To do:
The answer is to be one number: the count of lines in this listing that have the string "green".

Records for this exercise:
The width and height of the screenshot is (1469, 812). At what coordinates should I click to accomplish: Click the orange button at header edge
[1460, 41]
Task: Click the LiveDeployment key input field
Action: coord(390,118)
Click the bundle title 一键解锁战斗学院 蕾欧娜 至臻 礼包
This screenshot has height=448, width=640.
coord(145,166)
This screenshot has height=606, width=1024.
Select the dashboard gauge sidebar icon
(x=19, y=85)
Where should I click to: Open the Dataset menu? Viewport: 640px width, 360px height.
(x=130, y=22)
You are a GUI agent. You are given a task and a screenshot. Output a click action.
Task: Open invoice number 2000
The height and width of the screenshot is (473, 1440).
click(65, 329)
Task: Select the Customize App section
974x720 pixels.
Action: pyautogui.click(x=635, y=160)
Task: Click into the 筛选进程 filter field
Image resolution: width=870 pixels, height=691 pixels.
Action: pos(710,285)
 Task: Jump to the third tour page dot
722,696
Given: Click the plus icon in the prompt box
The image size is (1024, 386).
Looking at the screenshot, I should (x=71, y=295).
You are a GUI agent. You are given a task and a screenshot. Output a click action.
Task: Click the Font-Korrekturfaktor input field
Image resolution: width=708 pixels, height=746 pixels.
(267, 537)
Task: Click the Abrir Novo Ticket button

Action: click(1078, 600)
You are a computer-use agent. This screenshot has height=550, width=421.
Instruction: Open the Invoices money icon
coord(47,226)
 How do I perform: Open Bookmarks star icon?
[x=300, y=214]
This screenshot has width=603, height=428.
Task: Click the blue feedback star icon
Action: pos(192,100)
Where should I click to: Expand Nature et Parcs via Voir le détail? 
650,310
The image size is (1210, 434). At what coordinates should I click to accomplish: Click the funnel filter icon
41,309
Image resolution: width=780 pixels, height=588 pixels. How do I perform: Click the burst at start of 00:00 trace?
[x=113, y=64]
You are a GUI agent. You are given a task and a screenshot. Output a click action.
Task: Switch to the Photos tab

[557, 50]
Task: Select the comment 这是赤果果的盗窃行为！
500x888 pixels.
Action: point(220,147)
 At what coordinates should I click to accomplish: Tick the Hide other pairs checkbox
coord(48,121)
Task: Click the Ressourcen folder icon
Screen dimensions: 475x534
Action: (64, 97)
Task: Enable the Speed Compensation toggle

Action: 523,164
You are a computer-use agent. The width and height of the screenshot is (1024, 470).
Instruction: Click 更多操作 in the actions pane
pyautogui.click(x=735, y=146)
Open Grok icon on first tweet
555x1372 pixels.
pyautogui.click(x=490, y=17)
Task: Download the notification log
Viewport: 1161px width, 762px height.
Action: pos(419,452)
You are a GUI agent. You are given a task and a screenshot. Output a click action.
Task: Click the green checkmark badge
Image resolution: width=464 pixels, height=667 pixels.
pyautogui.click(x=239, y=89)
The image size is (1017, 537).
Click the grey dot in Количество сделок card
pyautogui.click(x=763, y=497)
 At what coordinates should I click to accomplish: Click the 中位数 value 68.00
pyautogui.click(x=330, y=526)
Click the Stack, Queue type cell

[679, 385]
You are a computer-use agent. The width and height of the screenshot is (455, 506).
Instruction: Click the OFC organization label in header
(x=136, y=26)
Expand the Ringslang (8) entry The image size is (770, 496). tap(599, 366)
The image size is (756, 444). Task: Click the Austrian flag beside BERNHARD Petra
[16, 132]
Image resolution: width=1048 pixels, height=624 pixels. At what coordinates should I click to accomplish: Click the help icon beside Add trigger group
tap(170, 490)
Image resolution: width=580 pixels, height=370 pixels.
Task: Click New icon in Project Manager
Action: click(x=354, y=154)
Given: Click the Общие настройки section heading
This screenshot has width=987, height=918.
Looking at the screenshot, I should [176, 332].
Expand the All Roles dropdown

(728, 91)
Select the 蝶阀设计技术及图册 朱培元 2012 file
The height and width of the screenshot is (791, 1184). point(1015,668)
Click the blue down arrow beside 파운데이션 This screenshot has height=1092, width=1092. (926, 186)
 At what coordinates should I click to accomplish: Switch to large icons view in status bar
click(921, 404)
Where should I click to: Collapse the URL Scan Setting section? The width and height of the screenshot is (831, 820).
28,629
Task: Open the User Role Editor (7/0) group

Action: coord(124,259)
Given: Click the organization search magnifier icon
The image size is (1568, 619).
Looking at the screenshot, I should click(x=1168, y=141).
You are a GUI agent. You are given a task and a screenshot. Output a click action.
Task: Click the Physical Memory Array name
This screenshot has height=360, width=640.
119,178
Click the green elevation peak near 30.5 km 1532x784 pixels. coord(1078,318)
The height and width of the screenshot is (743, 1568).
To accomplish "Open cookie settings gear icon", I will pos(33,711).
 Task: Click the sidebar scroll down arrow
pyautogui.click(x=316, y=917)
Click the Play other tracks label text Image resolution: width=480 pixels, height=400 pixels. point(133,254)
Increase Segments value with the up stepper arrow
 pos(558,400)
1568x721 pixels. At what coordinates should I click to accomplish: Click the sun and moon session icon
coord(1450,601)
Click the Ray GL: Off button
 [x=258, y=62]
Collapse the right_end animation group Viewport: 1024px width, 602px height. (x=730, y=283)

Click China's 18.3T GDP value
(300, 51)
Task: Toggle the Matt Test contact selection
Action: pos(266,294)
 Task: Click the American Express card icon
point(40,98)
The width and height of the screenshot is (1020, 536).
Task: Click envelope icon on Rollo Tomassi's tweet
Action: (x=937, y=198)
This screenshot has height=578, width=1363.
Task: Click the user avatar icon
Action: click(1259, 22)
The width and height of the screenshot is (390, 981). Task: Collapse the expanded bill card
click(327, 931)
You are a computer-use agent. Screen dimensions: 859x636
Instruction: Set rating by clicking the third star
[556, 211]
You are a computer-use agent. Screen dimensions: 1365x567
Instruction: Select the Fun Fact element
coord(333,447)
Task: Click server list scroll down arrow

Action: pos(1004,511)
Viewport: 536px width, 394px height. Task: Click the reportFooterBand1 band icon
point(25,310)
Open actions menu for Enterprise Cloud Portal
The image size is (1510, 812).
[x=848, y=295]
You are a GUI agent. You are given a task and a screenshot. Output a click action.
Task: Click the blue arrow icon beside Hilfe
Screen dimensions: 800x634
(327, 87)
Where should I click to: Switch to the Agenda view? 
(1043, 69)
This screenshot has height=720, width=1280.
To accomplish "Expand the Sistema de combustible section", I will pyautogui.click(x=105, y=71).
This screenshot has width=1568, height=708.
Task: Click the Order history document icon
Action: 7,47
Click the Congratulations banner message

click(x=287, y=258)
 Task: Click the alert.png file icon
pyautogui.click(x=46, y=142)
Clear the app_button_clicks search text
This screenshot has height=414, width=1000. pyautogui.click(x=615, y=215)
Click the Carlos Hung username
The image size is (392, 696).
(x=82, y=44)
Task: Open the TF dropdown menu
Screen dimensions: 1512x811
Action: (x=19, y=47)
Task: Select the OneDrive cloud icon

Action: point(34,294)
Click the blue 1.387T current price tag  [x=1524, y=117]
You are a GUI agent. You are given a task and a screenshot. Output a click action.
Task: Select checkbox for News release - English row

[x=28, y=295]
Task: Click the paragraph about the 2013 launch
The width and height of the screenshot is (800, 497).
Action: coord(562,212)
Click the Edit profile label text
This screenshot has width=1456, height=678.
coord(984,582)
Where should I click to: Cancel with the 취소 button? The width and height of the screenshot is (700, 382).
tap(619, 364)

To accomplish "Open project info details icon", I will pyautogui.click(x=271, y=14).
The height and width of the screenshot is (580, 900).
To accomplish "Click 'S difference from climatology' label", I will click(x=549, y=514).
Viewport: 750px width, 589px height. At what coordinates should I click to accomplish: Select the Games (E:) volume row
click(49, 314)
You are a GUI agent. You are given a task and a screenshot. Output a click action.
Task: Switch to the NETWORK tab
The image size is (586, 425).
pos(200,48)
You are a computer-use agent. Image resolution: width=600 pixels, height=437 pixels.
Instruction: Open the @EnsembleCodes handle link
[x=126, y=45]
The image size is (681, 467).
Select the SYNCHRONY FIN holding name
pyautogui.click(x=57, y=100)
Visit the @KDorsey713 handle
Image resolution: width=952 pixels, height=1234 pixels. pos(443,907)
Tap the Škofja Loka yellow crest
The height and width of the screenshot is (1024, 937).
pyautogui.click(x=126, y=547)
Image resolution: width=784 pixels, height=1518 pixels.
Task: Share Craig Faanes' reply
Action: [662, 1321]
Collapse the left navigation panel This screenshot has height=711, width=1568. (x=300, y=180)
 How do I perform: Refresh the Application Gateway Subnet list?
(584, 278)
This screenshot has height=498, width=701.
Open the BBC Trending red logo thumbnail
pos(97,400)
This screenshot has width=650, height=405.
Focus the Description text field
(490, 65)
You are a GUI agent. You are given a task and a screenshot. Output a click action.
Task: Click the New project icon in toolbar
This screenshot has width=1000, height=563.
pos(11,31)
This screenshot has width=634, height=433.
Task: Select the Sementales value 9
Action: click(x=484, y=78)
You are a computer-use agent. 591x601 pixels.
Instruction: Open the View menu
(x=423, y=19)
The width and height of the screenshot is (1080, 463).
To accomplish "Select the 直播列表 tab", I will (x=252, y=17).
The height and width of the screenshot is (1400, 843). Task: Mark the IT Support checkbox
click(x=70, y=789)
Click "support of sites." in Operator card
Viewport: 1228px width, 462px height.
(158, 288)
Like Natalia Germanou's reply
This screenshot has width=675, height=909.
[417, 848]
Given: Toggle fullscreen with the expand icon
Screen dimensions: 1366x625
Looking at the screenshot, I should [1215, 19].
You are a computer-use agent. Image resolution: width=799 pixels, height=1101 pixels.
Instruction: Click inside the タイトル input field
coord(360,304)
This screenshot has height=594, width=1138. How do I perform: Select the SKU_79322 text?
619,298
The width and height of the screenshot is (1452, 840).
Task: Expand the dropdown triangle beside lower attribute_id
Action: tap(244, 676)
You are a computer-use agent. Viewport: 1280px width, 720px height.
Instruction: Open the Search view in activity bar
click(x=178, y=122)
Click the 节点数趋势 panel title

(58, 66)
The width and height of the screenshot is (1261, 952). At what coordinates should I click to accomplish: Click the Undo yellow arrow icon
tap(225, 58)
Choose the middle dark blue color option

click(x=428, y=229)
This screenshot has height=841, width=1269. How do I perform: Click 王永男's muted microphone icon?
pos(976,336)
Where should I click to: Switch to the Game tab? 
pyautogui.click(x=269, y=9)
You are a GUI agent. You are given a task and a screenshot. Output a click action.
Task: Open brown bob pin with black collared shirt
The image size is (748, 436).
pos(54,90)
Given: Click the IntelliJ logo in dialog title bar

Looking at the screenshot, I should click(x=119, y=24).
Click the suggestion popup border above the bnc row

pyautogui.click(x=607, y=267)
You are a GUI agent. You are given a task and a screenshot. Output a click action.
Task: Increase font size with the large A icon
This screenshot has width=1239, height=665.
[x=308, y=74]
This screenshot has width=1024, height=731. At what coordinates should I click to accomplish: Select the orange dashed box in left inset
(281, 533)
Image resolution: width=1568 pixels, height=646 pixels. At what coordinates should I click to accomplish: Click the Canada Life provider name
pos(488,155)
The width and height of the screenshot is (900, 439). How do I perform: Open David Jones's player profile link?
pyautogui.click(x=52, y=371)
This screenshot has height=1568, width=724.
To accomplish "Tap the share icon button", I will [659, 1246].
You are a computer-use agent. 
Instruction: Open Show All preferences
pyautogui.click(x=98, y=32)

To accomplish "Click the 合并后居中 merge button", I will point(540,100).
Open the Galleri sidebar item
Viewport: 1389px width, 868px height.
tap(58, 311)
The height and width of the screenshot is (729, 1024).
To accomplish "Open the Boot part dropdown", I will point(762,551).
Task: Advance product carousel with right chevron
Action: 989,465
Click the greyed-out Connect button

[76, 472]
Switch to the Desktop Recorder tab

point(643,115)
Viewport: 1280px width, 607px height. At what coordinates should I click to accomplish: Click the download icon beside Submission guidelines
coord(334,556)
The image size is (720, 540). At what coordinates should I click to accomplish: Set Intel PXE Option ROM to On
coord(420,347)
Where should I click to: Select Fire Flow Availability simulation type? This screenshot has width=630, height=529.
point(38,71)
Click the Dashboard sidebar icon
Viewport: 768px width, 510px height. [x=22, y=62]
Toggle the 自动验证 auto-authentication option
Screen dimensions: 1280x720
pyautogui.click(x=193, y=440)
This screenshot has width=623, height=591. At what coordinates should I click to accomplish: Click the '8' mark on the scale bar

Result of the task:
2